INFORMATION:
══════════════════════════════

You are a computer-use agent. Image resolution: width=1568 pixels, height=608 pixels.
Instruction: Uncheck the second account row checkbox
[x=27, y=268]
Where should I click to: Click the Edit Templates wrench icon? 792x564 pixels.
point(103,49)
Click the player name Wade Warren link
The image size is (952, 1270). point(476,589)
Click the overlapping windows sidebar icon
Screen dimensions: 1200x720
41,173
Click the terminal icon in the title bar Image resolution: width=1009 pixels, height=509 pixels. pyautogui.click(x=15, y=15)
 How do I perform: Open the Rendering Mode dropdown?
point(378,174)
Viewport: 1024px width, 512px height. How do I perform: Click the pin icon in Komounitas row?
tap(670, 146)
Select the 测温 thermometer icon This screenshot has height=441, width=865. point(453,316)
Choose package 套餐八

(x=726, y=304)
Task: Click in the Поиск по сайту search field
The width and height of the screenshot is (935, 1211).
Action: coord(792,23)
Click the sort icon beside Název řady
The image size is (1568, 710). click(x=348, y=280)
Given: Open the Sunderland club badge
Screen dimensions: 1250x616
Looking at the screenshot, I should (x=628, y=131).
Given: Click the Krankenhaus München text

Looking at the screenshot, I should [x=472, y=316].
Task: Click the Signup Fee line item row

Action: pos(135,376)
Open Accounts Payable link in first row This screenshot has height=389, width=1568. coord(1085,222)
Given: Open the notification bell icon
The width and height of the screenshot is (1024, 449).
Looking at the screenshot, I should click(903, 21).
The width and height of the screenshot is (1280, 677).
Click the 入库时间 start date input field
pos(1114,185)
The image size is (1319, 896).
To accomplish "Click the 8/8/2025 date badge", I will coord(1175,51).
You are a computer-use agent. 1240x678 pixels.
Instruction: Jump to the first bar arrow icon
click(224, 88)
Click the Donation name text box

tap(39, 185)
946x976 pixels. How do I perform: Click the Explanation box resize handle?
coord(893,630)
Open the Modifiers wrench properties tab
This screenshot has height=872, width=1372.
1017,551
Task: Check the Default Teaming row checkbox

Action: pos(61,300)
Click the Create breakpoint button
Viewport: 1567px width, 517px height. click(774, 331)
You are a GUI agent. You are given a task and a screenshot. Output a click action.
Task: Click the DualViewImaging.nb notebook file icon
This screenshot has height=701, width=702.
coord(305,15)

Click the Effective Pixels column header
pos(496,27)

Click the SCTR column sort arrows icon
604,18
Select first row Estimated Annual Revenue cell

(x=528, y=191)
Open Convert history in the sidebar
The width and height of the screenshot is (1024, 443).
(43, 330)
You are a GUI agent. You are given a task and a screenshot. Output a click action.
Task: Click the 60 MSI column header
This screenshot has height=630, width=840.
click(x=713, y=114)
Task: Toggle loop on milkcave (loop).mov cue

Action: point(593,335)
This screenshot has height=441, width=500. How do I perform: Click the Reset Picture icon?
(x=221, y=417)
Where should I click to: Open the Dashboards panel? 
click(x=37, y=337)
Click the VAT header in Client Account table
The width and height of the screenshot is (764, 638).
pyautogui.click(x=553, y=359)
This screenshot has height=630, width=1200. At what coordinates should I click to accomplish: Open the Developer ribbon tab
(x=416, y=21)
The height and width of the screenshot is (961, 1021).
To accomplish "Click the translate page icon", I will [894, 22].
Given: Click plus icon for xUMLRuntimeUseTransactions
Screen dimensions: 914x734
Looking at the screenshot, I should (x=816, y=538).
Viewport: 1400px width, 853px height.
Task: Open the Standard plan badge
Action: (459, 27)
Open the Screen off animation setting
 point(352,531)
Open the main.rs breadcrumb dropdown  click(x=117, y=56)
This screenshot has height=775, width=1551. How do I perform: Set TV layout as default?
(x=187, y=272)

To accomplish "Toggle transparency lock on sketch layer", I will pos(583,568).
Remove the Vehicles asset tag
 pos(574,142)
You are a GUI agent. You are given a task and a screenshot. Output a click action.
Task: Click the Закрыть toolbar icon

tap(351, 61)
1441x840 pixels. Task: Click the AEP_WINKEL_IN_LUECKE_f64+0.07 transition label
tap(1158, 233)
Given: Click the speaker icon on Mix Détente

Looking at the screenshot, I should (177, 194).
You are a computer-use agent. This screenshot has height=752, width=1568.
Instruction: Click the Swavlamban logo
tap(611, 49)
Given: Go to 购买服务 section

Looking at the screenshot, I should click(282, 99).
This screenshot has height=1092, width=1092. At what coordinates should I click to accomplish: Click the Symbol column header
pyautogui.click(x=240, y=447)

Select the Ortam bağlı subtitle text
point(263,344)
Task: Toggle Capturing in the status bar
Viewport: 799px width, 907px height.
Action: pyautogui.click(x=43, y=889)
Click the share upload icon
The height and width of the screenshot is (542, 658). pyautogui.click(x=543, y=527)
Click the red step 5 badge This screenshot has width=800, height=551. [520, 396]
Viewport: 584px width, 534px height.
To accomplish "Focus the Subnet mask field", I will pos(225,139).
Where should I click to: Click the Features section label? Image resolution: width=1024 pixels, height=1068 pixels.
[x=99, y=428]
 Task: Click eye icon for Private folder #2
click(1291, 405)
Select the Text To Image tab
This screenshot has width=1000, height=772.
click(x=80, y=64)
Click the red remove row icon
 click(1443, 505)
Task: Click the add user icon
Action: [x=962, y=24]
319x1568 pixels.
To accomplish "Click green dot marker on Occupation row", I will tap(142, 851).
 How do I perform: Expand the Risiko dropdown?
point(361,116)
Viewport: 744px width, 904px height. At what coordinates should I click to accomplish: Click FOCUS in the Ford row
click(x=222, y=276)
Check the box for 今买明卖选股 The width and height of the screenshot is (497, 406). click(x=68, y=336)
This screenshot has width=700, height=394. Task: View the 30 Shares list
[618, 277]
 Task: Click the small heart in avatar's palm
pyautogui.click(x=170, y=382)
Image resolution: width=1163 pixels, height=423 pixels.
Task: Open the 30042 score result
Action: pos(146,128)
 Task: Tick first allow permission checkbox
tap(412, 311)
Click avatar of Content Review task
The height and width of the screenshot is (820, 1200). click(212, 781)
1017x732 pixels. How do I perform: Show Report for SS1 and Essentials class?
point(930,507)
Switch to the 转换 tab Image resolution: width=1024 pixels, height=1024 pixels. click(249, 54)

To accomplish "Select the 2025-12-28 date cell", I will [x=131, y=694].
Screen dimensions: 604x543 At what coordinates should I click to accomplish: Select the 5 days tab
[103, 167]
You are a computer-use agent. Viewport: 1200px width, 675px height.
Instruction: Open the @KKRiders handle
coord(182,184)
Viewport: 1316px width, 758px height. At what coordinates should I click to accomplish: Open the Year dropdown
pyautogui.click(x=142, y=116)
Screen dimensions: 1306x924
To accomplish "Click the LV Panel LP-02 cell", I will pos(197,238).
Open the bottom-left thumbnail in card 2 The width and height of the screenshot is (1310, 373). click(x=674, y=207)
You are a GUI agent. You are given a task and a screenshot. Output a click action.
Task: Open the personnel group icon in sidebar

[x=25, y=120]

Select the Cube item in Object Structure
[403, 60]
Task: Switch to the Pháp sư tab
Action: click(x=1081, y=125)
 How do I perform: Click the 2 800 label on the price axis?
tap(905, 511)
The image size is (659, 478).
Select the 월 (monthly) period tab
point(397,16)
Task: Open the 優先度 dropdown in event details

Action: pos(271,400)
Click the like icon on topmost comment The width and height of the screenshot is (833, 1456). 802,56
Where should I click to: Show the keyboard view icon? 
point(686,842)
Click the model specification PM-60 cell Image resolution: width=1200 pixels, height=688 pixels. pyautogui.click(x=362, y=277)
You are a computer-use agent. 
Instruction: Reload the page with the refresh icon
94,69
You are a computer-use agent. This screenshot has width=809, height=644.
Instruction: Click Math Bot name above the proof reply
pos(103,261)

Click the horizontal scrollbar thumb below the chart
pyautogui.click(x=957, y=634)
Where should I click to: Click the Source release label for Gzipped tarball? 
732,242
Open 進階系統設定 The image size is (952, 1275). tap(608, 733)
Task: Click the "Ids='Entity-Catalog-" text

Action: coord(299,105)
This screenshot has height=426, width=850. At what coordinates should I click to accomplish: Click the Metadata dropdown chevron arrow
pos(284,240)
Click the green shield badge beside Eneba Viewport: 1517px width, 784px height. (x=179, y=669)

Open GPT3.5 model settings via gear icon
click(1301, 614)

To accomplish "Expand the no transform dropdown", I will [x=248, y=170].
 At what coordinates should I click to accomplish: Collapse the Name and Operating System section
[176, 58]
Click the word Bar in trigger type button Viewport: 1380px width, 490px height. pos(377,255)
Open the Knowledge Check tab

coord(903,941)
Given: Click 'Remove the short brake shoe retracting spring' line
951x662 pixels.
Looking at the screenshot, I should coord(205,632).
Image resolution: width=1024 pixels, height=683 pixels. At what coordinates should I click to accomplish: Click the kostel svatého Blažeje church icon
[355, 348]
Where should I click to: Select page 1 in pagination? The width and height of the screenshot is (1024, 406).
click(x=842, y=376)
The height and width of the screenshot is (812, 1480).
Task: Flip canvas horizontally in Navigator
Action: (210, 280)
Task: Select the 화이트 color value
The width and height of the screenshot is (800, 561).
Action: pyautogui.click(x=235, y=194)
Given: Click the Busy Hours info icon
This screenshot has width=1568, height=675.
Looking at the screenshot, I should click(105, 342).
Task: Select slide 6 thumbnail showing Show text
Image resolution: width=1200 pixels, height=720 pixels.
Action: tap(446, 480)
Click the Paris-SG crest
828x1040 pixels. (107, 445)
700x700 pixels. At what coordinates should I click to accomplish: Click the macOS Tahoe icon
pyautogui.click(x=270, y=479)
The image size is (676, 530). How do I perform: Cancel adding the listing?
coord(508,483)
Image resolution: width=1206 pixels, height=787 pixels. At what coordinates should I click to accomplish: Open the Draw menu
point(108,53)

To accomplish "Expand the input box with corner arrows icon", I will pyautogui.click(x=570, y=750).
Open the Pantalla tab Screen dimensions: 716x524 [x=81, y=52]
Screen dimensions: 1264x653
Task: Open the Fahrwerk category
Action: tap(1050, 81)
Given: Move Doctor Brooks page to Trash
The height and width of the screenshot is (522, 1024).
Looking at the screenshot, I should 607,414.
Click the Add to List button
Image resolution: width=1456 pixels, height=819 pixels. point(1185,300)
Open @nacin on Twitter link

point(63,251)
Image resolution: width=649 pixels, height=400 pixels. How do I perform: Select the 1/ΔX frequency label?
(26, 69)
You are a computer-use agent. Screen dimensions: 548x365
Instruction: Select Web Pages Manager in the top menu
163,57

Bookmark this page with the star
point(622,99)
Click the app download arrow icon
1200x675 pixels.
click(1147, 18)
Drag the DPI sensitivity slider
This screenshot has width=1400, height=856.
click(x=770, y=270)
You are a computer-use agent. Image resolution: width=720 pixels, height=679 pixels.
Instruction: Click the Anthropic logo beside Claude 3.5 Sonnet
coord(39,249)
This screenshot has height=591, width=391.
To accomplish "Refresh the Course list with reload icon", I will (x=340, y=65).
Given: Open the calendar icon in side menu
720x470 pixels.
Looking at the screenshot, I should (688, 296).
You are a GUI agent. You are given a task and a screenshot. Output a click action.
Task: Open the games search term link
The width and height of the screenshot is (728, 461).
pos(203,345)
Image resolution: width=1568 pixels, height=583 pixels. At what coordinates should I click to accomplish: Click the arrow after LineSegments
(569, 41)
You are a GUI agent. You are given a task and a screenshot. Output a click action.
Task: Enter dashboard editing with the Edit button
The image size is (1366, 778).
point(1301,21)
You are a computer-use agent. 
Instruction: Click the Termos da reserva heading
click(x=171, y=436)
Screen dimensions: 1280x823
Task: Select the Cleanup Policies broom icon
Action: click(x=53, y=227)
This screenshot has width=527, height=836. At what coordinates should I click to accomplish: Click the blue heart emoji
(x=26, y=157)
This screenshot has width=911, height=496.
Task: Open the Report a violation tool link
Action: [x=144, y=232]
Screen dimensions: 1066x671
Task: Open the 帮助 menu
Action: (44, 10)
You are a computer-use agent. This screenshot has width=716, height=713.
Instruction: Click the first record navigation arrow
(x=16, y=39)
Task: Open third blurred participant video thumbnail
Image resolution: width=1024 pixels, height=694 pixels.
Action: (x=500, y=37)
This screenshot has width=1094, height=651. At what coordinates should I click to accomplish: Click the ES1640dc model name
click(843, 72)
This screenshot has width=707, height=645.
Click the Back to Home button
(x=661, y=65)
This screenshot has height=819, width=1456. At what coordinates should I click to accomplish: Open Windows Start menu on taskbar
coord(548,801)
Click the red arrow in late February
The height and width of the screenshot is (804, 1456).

══════════════════════════════

THE TASK: Search the entries for the word "computer", then list each line that holds it.

ANSWER BELOW:
You are a computer-use agent. Image resolution: width=1568 pixels, height=608 pixels.
You are a computer-use agent. 1240x678 pixels.
You are a computer-use agent. This screenshot has height=752, width=1568.
You are a computer-use agent. Viewport: 1200px width, 675px height.
You are a computer-use agent. 
You are a computer-use agent. This screenshot has width=809, height=644.
You are a computer-use agent. Screen dimensions: 548x365
You are a computer-use agent. Image resolution: width=720 pixels, height=679 pixels.
You are a computer-use agent. 
You are a computer-use agent. This screenshot has width=716, height=713.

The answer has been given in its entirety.